[Start of Text section]

Therefore, holy brothers, you who share in a heavenly calling, consider Jesus, the apostle and high priest of our confession, who was faithful to him who appointed him, just as Moses also was faithful in all God's house. For Jesus has been counted worthy of more glory than Moses--as much more glory as the builder of a house has more honor than the house itself. (For every house is built by someone, but the builder of all things is God.) Now Moses was faithful in all God's house as a servant, to testify to the things that were to be spoken later, but Christ is faithful over God's house as a son. And we are his house if indeed we hold fast our confidence and our boasting in our hope.

 
(ESV)


 

The Church's Influence

Joseph of Arimathea 

31 July 2014

In the life of our Lord, transfiguration precedes His death. In our lives, His death precedes our transfiguration. We are changed into His glorious body only because His body took on our sin, weakness, sorrow, and death. The church becomes what it is because He takes what belongs to the church and cleanses her from all sin, to present her to Himself as a beautiful bride without stain or wrinkle or any other blemish (Eph 5:27). She is radiantly beautiful; transfigured. That radiance is now unseen. The church appears still in the tatters of a beggar, the offscouring of world, an outcast from the halls of influence.

[End of Text section]
[Start of Given information]

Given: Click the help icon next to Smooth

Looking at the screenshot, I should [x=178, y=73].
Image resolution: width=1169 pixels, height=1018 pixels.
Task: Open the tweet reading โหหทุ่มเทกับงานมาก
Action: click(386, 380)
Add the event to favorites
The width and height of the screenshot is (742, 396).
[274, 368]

[End of Given information]

Reproduce the devotional text word for word, starting at "31 July 2014" and ending at "halls of influence.". Work only from the devotional text and leave the data aside.

31 July 2014

In the life of our Lord, transfiguration precedes His death. In our lives, His death precedes our transfiguration. We are changed into His glorious body only because His body took on our sin, weakness, sorrow, and death. The church becomes what it is because He takes what belongs to the church and cleanses her from all sin, to present her to Himself as a beautiful bride without stain or wrinkle or any other blemish (Eph 5:27). She is radiantly beautiful; transfigured. That radiance is now unseen. The church appears still in the tatters of a beggar, the offscouring of world, an outcast from the halls of influence.